His curiosity piqued, Dr. Upledger began searching for the answer. He started with the research of Dr. William Sutherland, the father of cranial osteopathy. For some 20 years beginning in the early 1900s, Sutherland had explored the concept that the bones of the skull were structured to allow for movement. For decades after, this theory remained at odds with the beliefs of the scientific and medical communities. Dr. Upledger believed, however, that if Sutherland’s theory of cranial movement was in fact true, this would help explain, and make feasible, the existence of the rhythm he had encountered in surgery.
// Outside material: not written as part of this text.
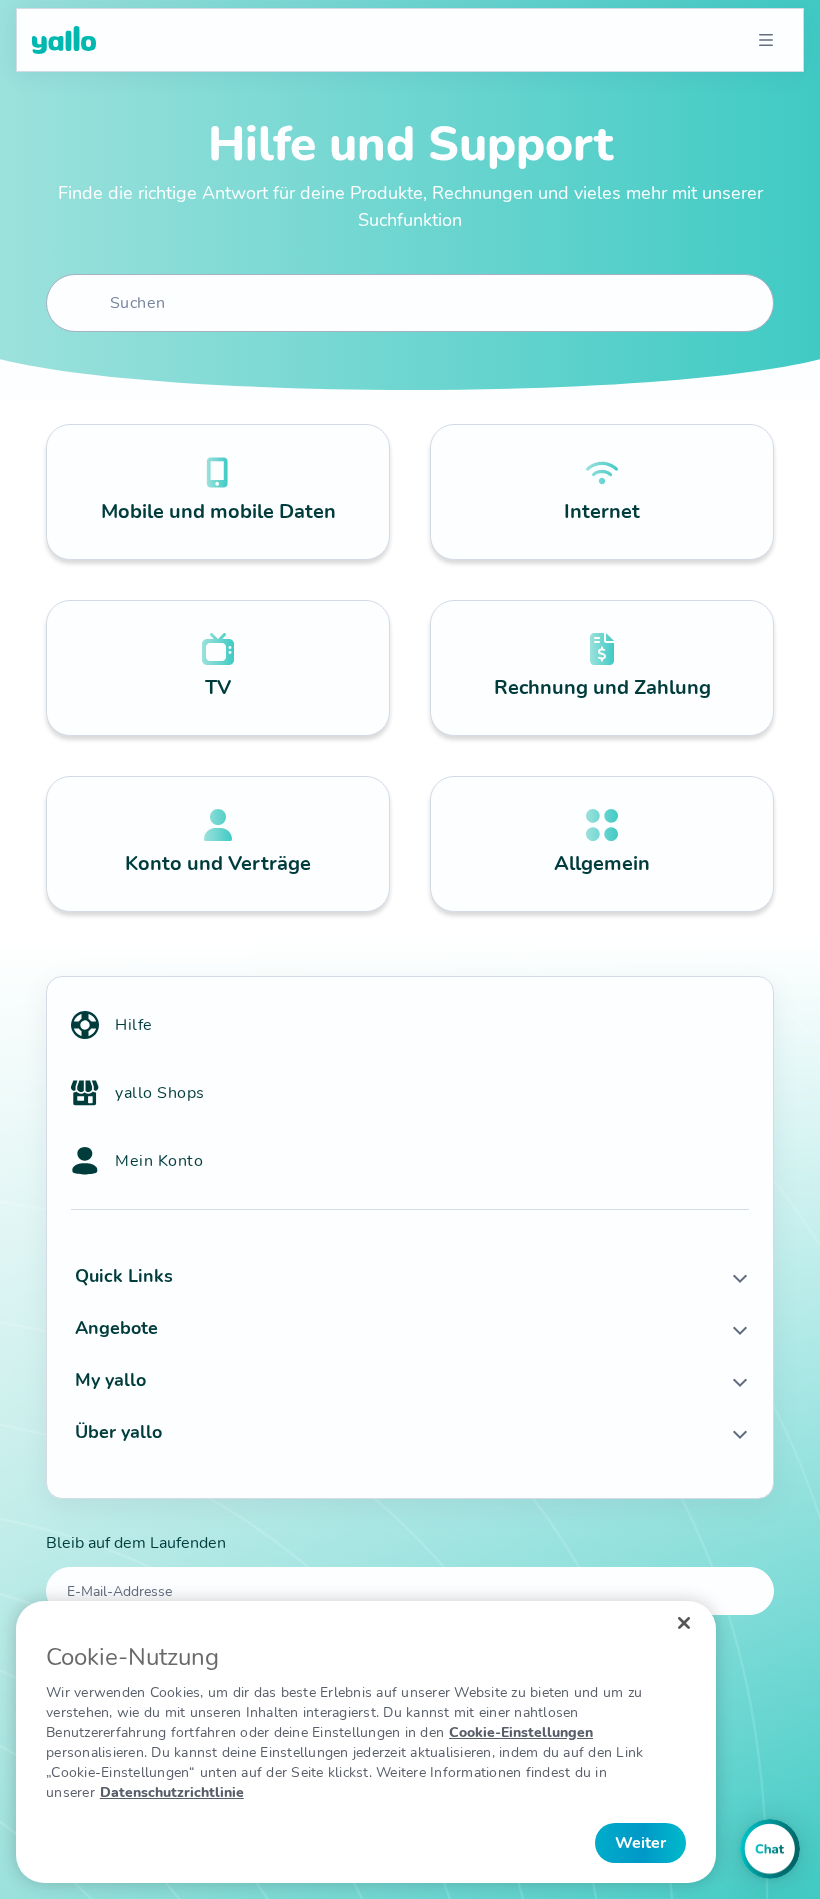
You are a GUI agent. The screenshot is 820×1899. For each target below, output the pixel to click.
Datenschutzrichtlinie (172, 1792)
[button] (410, 1276)
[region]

It was at this point that Dr. Upledger set out to scientifically confirm the existence of cranial bone motion. From 1975 to 1983 he served as clinical researcher and Professor of Biomechanics at Michigan State University, where he supervised a team of anatomists, physiologists, biophysicists and bioengineers in research and testing. The results not only confirmed Sutherland’s theory, but led to clarification of the mechanisms behind this motion – the craniosacral system. Dr. Upledger’s continued work in the field ultimately resulted in his development of CranioSacral Therapy.
What is The Upledger Institute?
The Upledger Institute is a health resource center located in Palm Beach Gardens, Florida, that’s recognized worldwide for its groundbreaking continuing-education programs, clinical research and therapeutic services.
The Institute was founded in 1985 by Dr. Upledger to educate the public and healthcare practitioners about the benefits of CranioSacral Therapy. It conducts hundreds of workshops throughout the world each year, educating healthcare practitioners of many diverse disciplines in CST. To date, more than 50,000 have been trained. Among them are osteopaths, medical doctors, doctors of chiropractic, doctors of Oriental medicine, naturopathic physicians, psychiatric specialists, psychologists, dentists, nurses, physical therapists, occupational therapists, acupuncturists, massage therapists and other professional bodyworkers.